Decreased expression of Bcl-2 (one member of the anti-apoptotic Bcl-2 family) in white blood cells in septic patients than in control subjects have been found6–10 and in non-survivor than in survivor septic patients has been found.10 Circulating Bcl-2 concentrations have been previously reported in patients with different diseases.11–15 However, there are not data on circulating Bcl-2 concentrations in septic patients. Therefore, this study was carried with the aims to explore whether blood Bcl-2 concentrations are different in survivor and non-survivor septic patients, are associated with mortality, and are useful for the mortality prediction.

Material and methodsDesign and subjects

Intensive Care Units from 3 Spanish hospitals participated in this prospective and observational study with septic patients. The study was conducted with the approval in all hospitals of the Ethics Committee. We obtained, for the participation in the study, the informed and signed consent from patients or their relatives. The study was conducted between 2013 and 2014.

We included septic patients and sepsis was defined using Sepsis-3 Consensus criteria.16 We excluded the patients with blood cell count<1000/μl, hematological tumor, human immunodeficiency virus (HIV), white solid tumor, breastfeeding, pregnancy, age<18 years immunosuppressive therapy, radiation therapy, or steroid agents.
_ _ _
--- Directions ---
a. Retype the sepsis study text from "Intensive Care Units" to "2013 and 2014.".
b. In the sepsis study text, during which years was the study conducted?
The lines that follow come from a different source.

--- Saved data entries ---
_ _ _
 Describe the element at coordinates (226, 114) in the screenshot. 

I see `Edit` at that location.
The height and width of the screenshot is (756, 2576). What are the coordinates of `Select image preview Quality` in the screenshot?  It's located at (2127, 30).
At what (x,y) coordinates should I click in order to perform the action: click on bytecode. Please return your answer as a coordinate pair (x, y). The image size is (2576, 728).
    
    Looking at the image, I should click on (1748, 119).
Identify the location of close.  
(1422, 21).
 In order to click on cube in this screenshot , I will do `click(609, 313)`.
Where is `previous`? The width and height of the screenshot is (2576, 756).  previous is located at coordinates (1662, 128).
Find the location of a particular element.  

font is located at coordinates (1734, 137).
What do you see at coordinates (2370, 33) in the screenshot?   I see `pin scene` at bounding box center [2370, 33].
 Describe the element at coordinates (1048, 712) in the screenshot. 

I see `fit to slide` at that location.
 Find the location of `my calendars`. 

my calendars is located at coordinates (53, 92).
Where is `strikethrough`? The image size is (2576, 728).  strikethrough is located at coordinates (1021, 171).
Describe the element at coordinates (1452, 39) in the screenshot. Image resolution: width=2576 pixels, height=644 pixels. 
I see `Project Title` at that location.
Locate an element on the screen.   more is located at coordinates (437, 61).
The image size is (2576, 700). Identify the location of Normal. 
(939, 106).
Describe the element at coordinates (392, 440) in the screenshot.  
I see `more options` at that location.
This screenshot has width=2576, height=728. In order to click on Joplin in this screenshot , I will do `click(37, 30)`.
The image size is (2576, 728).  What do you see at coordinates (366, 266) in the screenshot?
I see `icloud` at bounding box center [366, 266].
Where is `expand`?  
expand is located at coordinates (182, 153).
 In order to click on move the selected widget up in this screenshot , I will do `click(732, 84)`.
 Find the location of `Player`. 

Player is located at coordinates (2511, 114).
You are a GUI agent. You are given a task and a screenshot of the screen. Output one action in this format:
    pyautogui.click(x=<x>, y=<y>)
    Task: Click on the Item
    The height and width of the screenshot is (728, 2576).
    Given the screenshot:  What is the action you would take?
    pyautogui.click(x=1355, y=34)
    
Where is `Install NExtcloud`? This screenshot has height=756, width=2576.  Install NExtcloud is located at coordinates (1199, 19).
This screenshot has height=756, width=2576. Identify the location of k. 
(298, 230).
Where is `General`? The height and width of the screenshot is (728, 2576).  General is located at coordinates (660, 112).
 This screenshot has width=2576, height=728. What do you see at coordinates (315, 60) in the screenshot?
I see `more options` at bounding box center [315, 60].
_ _ _
--- Responses for each task ---
a.
Intensive Care Units from 3 Spanish hospitals participated in this prospective and observational study with septic patients. The study was conducted with the approval in all hospitals of the Ethics Committee. We obtained, for the participation in the study, the informed and signed consent from patients or their relatives. The study was conducted between 2013 and 2014.

b. Between 2013 and 2014.